Records from a dataset:
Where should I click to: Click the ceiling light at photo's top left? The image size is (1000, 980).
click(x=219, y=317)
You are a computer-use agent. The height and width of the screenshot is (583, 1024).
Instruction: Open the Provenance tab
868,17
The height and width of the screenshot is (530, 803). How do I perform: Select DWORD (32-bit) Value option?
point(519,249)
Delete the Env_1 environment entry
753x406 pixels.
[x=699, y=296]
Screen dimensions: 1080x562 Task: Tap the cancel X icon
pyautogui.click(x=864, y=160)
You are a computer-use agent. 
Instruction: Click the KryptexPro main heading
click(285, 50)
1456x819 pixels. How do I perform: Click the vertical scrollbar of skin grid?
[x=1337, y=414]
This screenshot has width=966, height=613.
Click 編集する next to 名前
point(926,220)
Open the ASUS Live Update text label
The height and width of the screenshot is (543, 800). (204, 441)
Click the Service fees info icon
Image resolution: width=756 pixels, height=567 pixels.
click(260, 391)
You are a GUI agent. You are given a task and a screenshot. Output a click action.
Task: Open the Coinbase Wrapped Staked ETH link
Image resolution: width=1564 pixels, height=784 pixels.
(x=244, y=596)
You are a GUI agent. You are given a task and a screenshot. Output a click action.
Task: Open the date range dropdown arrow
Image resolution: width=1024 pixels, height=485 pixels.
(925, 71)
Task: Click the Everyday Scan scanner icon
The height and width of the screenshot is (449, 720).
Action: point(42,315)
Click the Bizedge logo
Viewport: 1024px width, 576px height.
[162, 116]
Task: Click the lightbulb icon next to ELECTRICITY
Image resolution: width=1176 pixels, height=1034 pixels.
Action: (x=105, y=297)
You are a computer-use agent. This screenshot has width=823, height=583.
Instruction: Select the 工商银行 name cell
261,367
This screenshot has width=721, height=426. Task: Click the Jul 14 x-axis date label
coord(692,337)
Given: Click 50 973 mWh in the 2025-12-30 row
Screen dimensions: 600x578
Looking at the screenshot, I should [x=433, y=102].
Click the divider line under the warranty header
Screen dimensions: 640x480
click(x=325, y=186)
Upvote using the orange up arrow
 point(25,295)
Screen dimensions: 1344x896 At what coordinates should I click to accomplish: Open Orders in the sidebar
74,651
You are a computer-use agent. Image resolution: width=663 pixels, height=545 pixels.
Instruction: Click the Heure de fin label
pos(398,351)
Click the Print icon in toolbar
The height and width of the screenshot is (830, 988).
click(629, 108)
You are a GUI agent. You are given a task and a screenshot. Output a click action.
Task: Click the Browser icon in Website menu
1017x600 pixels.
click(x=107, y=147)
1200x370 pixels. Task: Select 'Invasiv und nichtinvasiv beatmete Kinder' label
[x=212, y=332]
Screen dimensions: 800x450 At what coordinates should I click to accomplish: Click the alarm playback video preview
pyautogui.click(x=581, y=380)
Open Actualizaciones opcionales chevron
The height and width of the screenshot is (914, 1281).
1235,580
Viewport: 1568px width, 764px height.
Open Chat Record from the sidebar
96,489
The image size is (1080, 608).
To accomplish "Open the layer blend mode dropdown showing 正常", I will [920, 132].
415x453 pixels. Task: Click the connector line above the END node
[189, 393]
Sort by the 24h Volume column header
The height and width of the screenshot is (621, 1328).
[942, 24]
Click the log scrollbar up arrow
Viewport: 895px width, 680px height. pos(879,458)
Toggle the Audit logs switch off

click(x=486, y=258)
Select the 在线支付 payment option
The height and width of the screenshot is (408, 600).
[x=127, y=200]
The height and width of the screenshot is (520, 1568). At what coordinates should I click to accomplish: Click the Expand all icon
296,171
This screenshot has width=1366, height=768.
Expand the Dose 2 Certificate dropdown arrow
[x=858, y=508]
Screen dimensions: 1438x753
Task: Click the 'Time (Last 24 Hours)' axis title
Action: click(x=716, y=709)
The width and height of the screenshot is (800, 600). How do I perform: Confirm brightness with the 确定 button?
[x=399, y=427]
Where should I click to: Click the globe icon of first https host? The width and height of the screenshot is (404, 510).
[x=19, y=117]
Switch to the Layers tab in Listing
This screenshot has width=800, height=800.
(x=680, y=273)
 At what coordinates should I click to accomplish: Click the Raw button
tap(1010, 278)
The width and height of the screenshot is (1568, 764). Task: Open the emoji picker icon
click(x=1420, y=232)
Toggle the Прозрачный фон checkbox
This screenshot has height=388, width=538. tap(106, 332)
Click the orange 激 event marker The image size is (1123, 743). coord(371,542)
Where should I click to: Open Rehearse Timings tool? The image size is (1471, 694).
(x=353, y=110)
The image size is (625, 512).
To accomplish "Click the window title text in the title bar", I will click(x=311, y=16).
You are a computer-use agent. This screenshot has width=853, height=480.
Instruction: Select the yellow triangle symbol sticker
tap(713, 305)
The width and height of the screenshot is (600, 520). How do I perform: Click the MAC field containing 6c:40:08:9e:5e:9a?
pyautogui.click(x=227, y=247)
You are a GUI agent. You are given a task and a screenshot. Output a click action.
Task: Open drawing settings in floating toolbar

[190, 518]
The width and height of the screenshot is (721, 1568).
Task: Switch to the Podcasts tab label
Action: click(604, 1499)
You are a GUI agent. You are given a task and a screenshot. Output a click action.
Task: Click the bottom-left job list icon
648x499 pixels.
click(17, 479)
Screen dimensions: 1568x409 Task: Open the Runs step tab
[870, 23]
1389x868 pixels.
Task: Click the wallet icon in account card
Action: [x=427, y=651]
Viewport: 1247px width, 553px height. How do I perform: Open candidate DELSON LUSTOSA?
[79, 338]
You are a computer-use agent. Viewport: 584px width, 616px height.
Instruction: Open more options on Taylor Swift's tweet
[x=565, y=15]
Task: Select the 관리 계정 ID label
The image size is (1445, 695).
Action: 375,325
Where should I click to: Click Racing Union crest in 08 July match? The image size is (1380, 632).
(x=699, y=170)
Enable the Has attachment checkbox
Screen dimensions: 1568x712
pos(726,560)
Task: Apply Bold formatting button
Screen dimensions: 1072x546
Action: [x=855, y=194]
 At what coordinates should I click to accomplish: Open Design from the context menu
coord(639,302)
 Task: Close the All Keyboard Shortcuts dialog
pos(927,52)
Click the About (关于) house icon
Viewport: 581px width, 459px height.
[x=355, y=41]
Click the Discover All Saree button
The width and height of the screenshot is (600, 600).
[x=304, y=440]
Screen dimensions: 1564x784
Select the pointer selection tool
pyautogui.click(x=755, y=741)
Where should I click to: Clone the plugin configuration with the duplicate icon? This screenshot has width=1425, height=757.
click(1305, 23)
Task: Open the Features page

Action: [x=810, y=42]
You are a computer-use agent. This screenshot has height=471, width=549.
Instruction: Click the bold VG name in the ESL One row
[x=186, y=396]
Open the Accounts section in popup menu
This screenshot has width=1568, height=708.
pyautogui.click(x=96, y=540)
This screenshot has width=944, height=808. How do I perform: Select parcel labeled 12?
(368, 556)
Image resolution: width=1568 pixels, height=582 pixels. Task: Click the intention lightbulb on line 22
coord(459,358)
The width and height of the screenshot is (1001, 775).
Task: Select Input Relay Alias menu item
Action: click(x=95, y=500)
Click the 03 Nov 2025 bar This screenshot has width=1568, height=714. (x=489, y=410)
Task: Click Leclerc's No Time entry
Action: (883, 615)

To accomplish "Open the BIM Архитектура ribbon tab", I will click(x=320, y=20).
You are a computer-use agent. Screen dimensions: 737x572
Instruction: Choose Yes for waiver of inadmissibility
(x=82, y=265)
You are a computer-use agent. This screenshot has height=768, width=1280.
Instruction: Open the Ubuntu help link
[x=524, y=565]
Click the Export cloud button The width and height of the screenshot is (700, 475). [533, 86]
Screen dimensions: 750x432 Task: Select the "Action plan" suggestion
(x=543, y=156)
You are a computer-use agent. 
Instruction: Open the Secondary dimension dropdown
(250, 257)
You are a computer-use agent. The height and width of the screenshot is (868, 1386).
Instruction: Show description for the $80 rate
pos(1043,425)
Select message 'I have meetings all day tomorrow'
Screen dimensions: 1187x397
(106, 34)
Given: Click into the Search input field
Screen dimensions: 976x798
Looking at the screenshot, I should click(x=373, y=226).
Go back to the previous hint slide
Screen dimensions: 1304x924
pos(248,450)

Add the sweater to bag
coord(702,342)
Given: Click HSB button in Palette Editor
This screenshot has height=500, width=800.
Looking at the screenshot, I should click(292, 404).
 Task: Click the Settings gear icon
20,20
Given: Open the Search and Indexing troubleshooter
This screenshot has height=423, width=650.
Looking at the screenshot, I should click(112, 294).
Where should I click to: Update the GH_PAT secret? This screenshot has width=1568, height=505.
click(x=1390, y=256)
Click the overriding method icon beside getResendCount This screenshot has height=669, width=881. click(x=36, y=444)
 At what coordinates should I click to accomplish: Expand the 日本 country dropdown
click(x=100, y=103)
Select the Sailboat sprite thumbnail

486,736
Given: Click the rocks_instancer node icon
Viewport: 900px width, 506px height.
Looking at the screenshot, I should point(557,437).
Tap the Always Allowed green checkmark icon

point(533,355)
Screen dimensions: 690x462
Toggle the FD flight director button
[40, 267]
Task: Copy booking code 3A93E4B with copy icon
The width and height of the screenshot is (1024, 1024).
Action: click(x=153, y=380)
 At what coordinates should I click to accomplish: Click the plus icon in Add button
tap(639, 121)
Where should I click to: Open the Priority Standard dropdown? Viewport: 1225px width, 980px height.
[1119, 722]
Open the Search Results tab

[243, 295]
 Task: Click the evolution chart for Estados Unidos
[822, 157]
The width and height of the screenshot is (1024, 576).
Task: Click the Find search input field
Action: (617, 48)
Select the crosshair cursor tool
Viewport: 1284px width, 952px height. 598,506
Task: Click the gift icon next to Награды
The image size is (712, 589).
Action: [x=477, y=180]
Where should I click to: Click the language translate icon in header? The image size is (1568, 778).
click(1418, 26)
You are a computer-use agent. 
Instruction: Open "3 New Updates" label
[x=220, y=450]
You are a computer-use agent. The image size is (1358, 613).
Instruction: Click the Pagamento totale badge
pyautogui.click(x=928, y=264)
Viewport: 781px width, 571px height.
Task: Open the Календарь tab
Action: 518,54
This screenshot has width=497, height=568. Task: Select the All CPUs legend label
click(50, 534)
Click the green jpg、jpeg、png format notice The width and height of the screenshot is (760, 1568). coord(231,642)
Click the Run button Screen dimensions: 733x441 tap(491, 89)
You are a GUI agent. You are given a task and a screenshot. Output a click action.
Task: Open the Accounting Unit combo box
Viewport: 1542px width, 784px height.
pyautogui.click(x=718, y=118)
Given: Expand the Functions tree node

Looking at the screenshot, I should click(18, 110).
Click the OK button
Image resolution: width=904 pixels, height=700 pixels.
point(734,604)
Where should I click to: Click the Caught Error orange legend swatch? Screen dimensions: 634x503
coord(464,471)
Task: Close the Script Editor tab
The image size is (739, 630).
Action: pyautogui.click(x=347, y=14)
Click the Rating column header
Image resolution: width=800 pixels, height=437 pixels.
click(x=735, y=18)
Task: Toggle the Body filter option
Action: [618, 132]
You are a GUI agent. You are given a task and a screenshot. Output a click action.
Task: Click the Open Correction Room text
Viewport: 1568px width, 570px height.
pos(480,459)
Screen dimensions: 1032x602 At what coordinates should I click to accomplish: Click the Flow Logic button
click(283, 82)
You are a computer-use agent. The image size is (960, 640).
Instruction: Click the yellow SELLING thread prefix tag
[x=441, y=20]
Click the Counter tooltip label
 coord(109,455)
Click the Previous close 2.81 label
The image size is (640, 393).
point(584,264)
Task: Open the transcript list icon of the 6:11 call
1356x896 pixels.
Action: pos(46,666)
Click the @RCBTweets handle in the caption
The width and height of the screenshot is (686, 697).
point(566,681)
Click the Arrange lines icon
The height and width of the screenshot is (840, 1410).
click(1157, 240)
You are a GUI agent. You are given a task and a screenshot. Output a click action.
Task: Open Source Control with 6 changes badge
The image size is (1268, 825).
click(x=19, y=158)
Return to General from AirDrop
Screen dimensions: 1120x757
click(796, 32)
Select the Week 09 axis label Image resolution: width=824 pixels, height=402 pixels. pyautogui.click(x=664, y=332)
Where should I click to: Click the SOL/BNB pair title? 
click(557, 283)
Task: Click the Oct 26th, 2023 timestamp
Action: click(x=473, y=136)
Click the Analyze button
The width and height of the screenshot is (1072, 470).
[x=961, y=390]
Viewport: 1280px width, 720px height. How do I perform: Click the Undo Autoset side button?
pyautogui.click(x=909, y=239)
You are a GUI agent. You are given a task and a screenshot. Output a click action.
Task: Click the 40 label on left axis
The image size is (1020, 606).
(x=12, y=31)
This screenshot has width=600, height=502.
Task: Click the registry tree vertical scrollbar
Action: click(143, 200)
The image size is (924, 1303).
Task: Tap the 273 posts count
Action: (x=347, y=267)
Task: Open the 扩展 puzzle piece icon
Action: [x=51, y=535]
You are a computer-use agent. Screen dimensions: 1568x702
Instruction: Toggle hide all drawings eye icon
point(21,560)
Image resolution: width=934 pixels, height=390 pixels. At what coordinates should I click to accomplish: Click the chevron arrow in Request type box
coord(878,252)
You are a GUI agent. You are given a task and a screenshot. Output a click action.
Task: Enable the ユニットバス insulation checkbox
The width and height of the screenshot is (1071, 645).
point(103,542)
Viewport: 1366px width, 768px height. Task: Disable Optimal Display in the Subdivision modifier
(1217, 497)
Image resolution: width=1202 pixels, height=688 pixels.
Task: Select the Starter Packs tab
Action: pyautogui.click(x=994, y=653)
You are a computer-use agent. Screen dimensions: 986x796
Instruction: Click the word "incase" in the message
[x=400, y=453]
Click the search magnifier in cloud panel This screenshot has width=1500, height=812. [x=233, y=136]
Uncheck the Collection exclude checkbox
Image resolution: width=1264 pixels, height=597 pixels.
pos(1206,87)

Task to complete: Copy nothing beyond the line containing "Task: Click the Everyday Scan scanner icon". Transcribe exactly from the first line of the entries down to that line, inclusive.

Solution below:
Where should I click to: Click the ceiling light at photo's top left? The image size is (1000, 980).
click(x=219, y=317)
You are a computer-use agent. The height and width of the screenshot is (583, 1024).
Instruction: Open the Provenance tab
868,17
The height and width of the screenshot is (530, 803). How do I perform: Select DWORD (32-bit) Value option?
point(519,249)
Delete the Env_1 environment entry
753x406 pixels.
[x=699, y=296]
Screen dimensions: 1080x562 Task: Tap the cancel X icon
pyautogui.click(x=864, y=160)
You are a computer-use agent. 
Instruction: Click the KryptexPro main heading
click(285, 50)
1456x819 pixels. How do I perform: Click the vertical scrollbar of skin grid?
[x=1337, y=414]
This screenshot has width=966, height=613.
Click 編集する next to 名前
point(926,220)
Open the ASUS Live Update text label
The height and width of the screenshot is (543, 800). (204, 441)
Click the Service fees info icon
Image resolution: width=756 pixels, height=567 pixels.
click(260, 391)
You are a GUI agent. You are given a task and a screenshot. Output a click action.
Task: Open the Coinbase Wrapped Staked ETH link
Image resolution: width=1564 pixels, height=784 pixels.
(x=244, y=596)
You are a GUI agent. You are given a task and a screenshot. Output a click action.
Task: Open the date range dropdown arrow
Image resolution: width=1024 pixels, height=485 pixels.
(925, 71)
Task: Click the Everyday Scan scanner icon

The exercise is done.